Please gather every line of the material below that contains the string "will", treating uppercase and lowercase as distinct.

━━ Supplied records

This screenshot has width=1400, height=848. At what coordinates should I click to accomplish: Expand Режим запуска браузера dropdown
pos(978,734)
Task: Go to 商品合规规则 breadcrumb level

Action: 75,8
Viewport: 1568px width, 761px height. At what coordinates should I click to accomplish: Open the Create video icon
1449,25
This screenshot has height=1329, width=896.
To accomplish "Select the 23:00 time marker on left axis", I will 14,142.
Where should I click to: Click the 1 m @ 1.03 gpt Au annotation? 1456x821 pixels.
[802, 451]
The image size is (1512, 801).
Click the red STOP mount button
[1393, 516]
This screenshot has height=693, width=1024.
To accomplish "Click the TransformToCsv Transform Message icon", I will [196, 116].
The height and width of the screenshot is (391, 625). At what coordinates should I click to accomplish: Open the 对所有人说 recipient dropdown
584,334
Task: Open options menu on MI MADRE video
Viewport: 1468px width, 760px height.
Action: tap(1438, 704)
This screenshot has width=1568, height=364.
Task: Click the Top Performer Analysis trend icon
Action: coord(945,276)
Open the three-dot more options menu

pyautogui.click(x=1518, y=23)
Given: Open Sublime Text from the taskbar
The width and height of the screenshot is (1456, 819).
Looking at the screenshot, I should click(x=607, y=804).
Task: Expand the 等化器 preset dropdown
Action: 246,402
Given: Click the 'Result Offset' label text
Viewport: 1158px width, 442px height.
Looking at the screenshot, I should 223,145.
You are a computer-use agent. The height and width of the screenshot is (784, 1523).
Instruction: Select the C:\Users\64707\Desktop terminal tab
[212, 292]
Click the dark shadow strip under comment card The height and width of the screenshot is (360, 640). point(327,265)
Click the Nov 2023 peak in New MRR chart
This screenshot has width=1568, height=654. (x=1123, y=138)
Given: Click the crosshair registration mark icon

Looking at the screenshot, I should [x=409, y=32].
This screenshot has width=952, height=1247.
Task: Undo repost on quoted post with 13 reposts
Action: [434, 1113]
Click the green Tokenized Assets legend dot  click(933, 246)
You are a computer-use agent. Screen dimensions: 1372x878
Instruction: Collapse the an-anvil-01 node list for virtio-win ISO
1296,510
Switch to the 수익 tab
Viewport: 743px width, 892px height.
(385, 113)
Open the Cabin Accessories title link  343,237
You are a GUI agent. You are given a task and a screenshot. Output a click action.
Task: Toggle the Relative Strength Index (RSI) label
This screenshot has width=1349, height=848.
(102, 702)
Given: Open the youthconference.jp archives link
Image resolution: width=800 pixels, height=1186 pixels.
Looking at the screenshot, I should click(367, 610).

━━━━

*The completed task*:
To accomplish "Select the 23:00 time marker on left axis", I will 14,142.
To accomplish "Click the TransformToCsv Transform Message icon", I will [196, 116].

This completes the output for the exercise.